El presidente López Obrador ha mostrado una actitud de conciliación ante las bandas del crimen organizado, o por lo menos la de “El Chapo”, Joaquín Guzmán Loera. El 29 de marzo rompió los protocolos de seguridad y se acercó a la señora Consuelo Loera, madre del capo en Badiraguato, Sinaloa, para darle la mano y escuchar una petición. Con anterioridad promovió ante el Gobierno de Estados Unidos que se le concedieran a ella, y a dos hijas de él, visas humanitarias para visitarlo. En octubre de 2019 liberó a Ovidio Guzmán, hijo del “Chapo”, después de que se le capturó en un operativo en Culiacán.

Estas son simples anécdotas, por supuesto, pero a ellas hay que añadir las declaraciones del propio Presidente de que ha habido un cambio de paradigma en la estrategia de combate al crimen. En distintas ocasiones ha dicho que está impulsando una nueva política de abrazos y no balazos. Si es así, no estamos progresando mucho.

El asesinato del juez Villegas Ortiz es una señal de la vulnerabilidad de los jueces, policías y funcionarios de las fiscalías ante la violencia criminal. Pero hay otros indicios de que las cosas no van bien, como los homicidios. Si bien quizá se ha aplanado la curva, este año vamos en camino de alcanzar el mayor número de homicidios dolosos desde que tenemos los actuales registros. En enero-abril de este 2020, el país sufrió 9 mil 751 homicidios dolosos, contra 9 mil 607 en el mismo período de 2019. Ya es un aumento de solo 1.5%, mucho menor que los de doble dígito de los gobiernos anteriores, pero la cifra sigue creciendo.

El Presidente ha señalado que quiere dejar atrás la guerra contra el narcotráfico, y yo lo apoyo.
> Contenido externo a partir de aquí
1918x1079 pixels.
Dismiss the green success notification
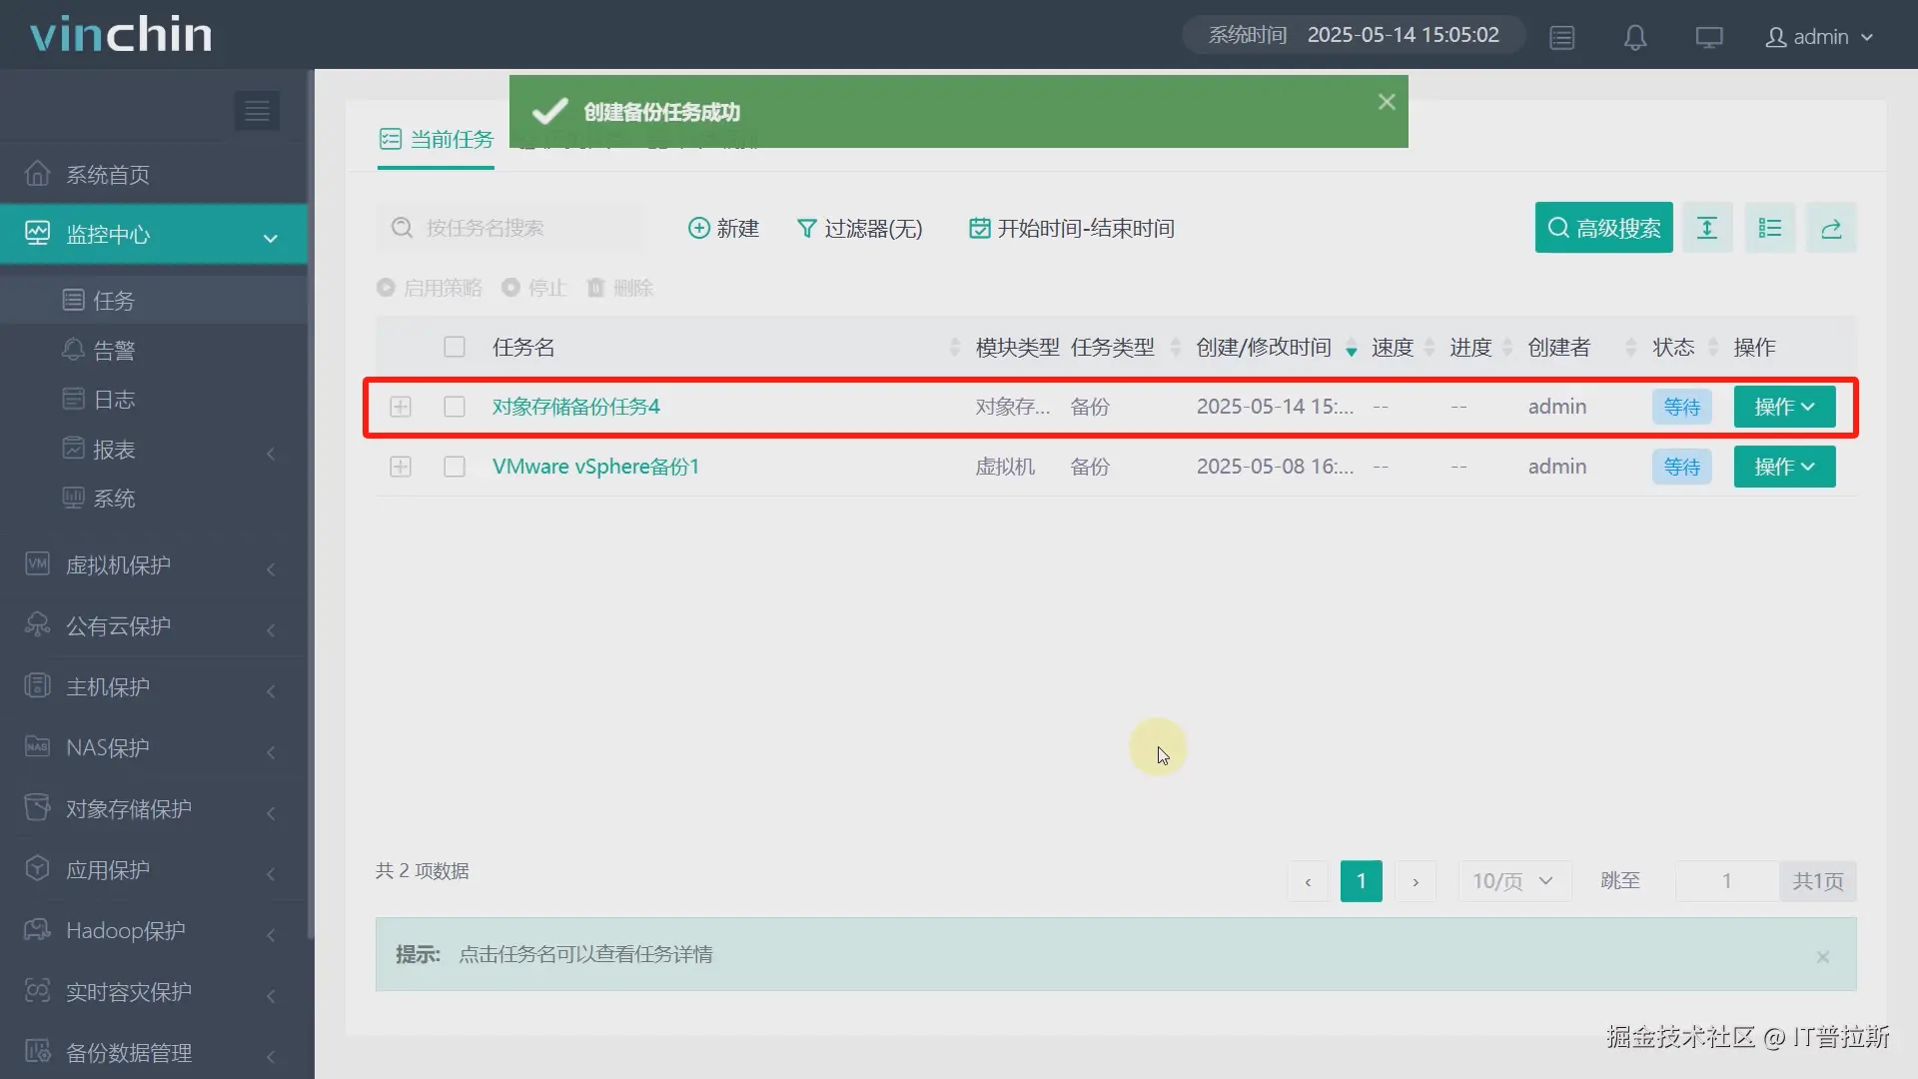pyautogui.click(x=1387, y=102)
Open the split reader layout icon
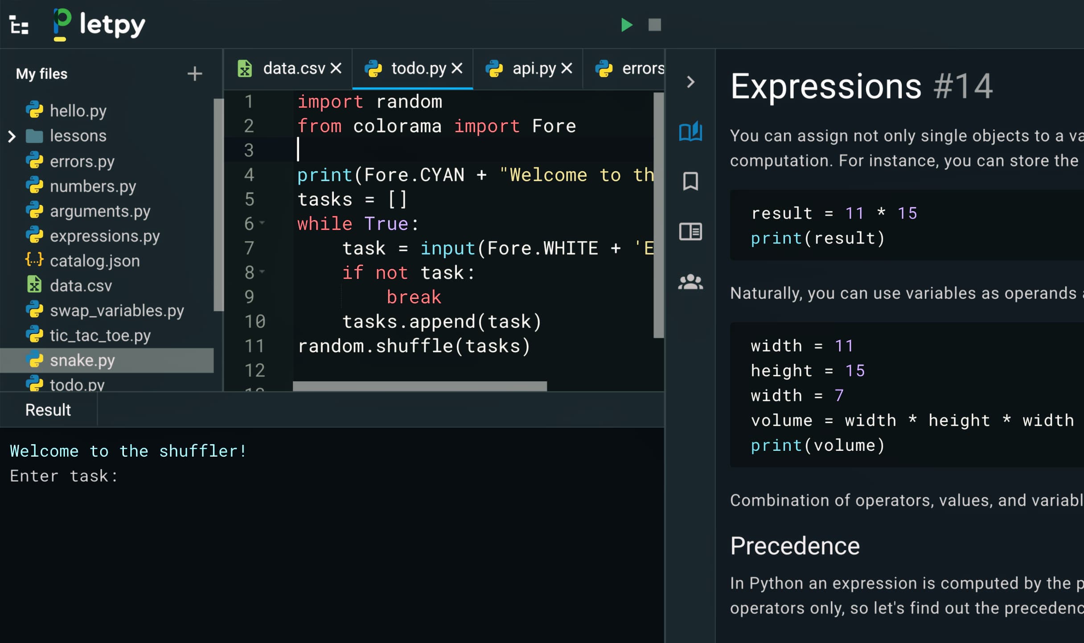This screenshot has width=1084, height=643. click(x=690, y=232)
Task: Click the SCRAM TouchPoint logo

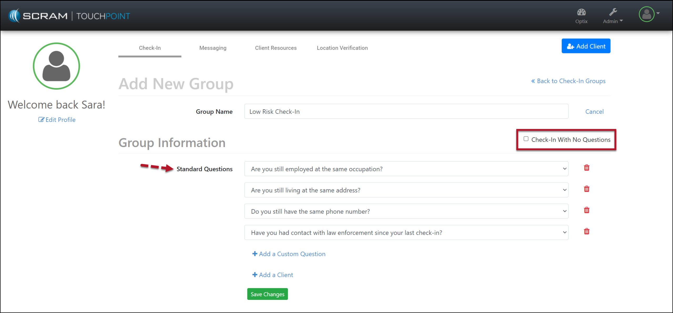Action: [x=69, y=16]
Pero no se han despenalizado las drogas, ni siquiera la mariguana, a pesar de los fallos de la Suprema Corte que establecen que la actual prohibición es inconstitucional. La secretaria de Gobernación, Olga Sánchez Cordero, presentó una iniciativa para despenalizar la mariguana, pero ha quedado congelada. Las autoridades siguen deteniendo a narcotraficantes y provocando violencia.

Hasta este momento, la nueva estrategia parece limitarse a ofrecer abrazos a solo uno de los grupos del crimen organizado, el cártel de Sinaloa, pero sin modificar el marco jurídico. No parece ser la mejor estrategia para enfrentar el tráfico de drogas y la violencia.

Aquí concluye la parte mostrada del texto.